→ TASK SET:
1. In the Ethernet lecture, translate this sentence into Spanish: "The original standard for Ethernet was known as 10BASE5, and it supported speeds up to 10 megabits per second."
2. Answer these questions using the Ethernet lecture:
(a) Which company first developed Ethernet?
(b) What speed does FastEthernet support?
(c) How many bytes of preamble does the Ethernet frame start with?
3. Carry the lecture on Ethernet further, picking up right after its last sentence.

→ DOCUMENT PASSAGE:
- - - - - - -

Hello and welcome back to this lecture on Ethernet. In the last lecture, we spoke about the TC/IP model and we also compared the TC/IP model with the OSI model. In this video, we wanna talk about a Layer 2 technology known as Ethernet.
First step, what is the Ethernet? Ethernet is a suite of technologies or protocols that define communication at Layer 2, also known as Local Area Network. Ethernet is not the only technology at Layer 2.
There are other technologies as well, such as Token Ring, FDDI, which stands for Fiber Distributed Data Interphase, et cetera. Ethernet was first developed by the company called as Xerox Corporation, and over time it became the most popular and widely adopted technology for Layer 2 communication. It was later on standardized as IEEE 802.3. Now originally, Ethernet was designed to use coaxial cables for communication, as a shared medium.
This means multiple devices would be connected to the same coaxial medium, for communicating over the network. The original standard for Ethernet was known as 10BASE5, and it supported speeds up to 10 megabits per second. Now we have FastEthernet which supports speeds up to 100 megabits per second, and we also have GigabitEthernet which is 1000 megabits per second, or 1 gigabit per second. In addition to providing standards for speed, it also provides standards or specifications for the cables, such as coaxial cables, twisted pair cables like Cat 5, Cat 5e, and Cat 6.
It also provides specifications for the connectors, like RJ45. Just in case you’ve never seen coaxial cables or twisted pair cables, this is how it looks like. The one of the left hand side is coaxial cables. That’s what Ethernet was originally designed for. It’s no longer used for communication over land, but even today it is used for sending signals for televisions. The one on the right hand side is the twisted pair cable, which is what we use these days.
Ethernet frame format
Now let’s talk about the Ethernet frame format. So in the video for OSI model, we discussed that data at Layer 1, or at the physical layer, is in the form of zeroes and ones. When this data moves one level up, or when it moves to Layer 2. It gets transformed into what is known as Frames. So when data moves from Layer 1 to Layer 2, some headers get added onto the data and that’s how the data gets transformed into what is known as Frames. The Ethernet Frame format looks like what you see on the screen right now.
It first starts with seven bytes of preamble. Now, preamble is basically seven bytes of alternating ones and zeroes. Now I’m sure you must be knowing that one byte is eight bits of data. But this one is seven bytes which means it’s 56 bits of alternating ones and zeroes used by the sending and receiving devices to synchronize their internal clocks. After the preamble, we have one byte of SFD, also known as Start Frame Delimiter.

- - - - - - -

→ DATA SHOWN:

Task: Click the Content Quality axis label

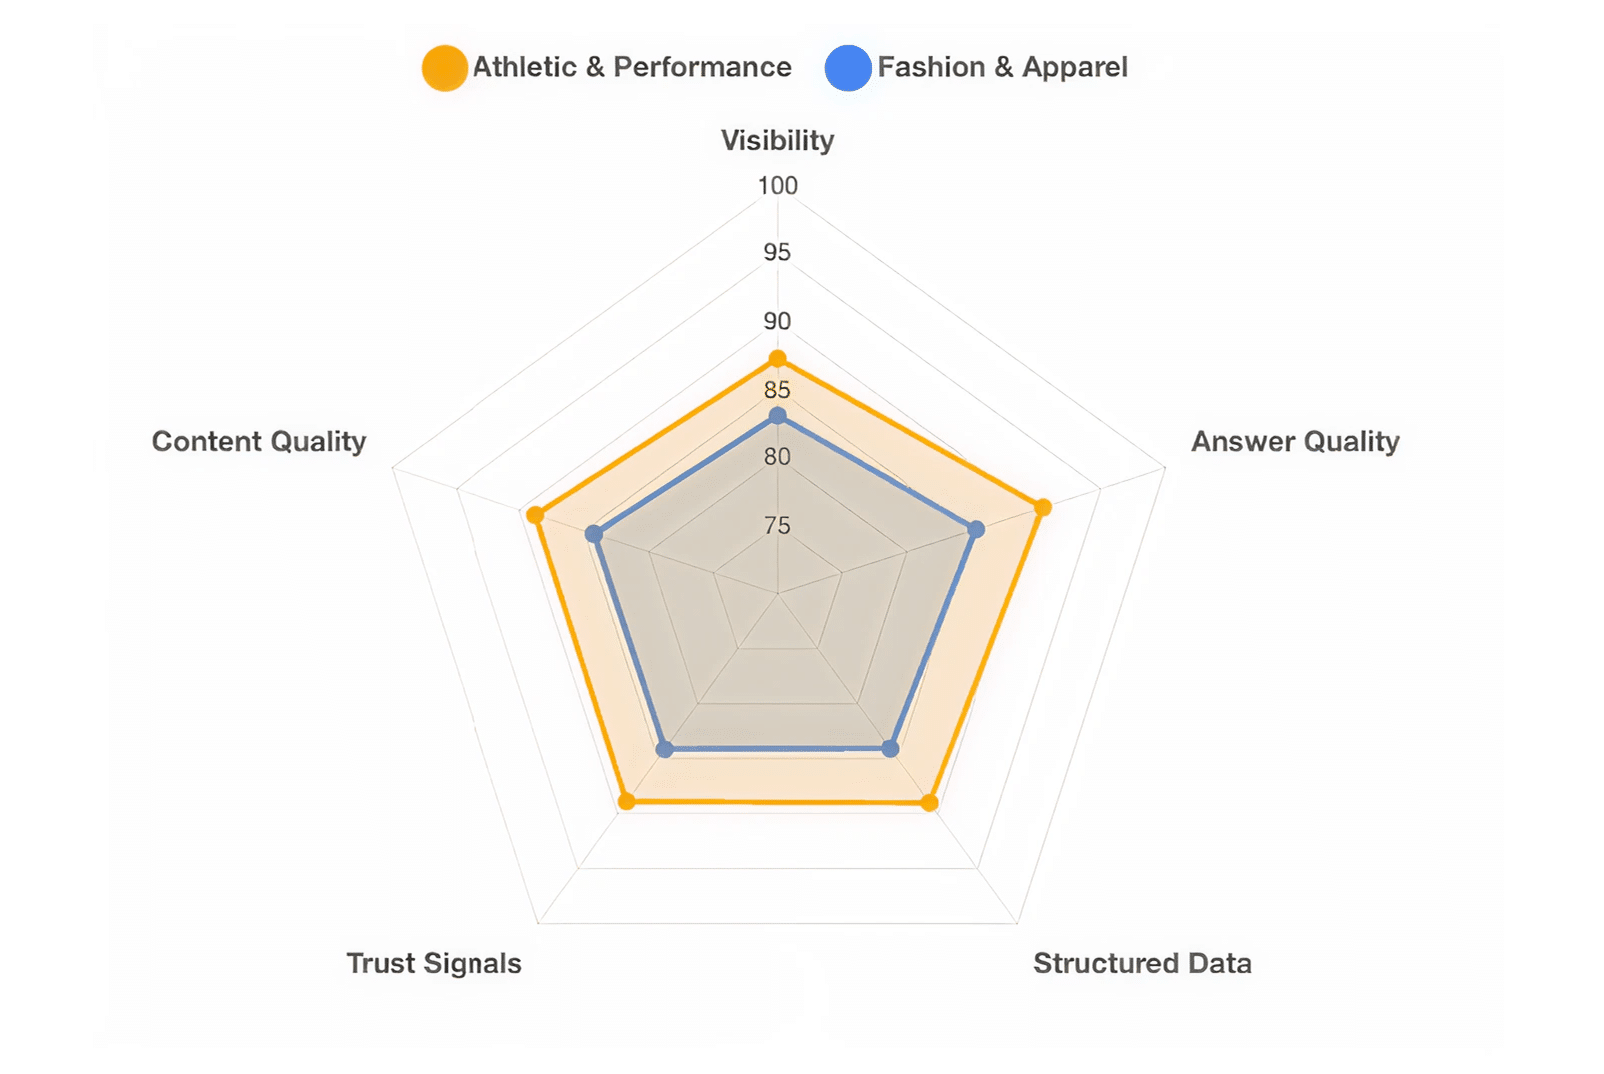Action: [259, 441]
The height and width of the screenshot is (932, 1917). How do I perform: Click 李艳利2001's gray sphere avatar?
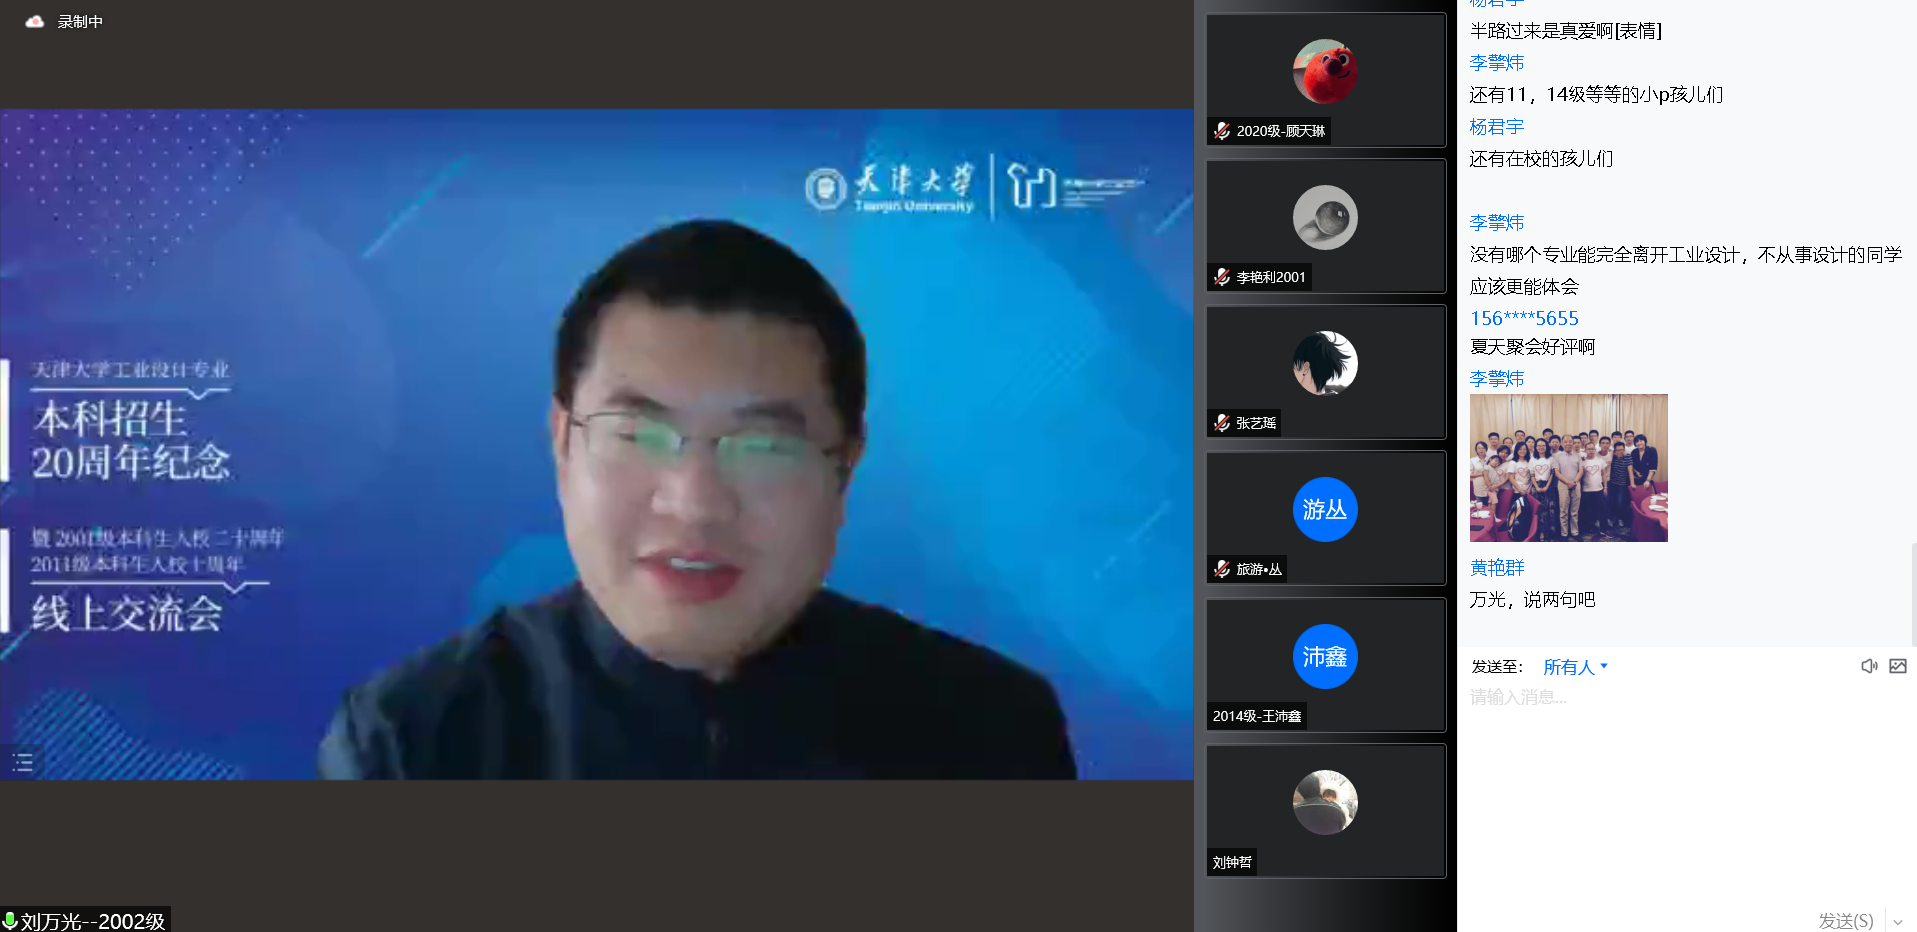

- - - - - - -

→ RESPONSE LIST:
1. El estándar original de Ethernet se conocía como 10BASE5 y admitía velocidades de hasta 10 megabits por segundo.

2.
(a) Xerox Corporation.
(b) Up to 100 megabits per second.
(c) Seven bytes.

3.
It looks like 10, 10, 10, 11. The Start Frame Delimiter signals the end of the preamble and the start of data. It is then followed by six bytes of Destination MAC address. Now I know we’ve not discussed about MAC addresses so far; it is coming up in the next lecture. But just remember that MAC address is the real address of the computer on the real address of a network device. It is the address that is burnt onto the chip. So the Ethernet Frame Format has six bytes of destination MAC address; it’s then followed by six bytes of source MAC address, and then it has the two bytes of length.
The length field indicates the length of the payload that is about to follow. You then have data, which is the actual payload. The payload must be 46 bytes to 1500 bytes in length. Followed by payload, we have a field known as padding. So if your data is less than the minimum, which is 46 bytes, you add some padding onto it to make sure it has at least 46 bytes of length. And finally, you have FCS; it is also known as Frame Check Sequence, and it is four bytes in length.
It is used for error detection. Alright, now let’s talk about CSMA/CD. So we just discussed that Ethernet was originally designed for communicating over a shared medium, which means multiple devices would be connected to the same wire, or the same cable, and they would try to send data over the same medium. Now, CSMA/CD stands for Carrier Sense Multiple Access with Collision Detection. When multiple devices try to send data at the same time, now since all these devices are connected to the same shared medium, if multiple devices send data at the same time, it would result in collision.
CSMA/CD is a technology that defines the standards for sending data over a shared medium without resulting in collisions. So this is how it works: every device that wants to send data must first listen and check for traffic on the shared medium. A device is allowed to transmit only when the shared medium is determined to be free, which means nobody else is transmitting data. Now, if two or more devices transmit data at the same time, it results in what is known as a collision, or loss of data.
If a collision is detected, sending devices back-off and then wait a random amount of time before the attempt to re-transmit the data. So that’s it guys for this lecture, let me know if you have any questions. If not, I’d like to thank you for watching, and I’ll catch you in the next lecture.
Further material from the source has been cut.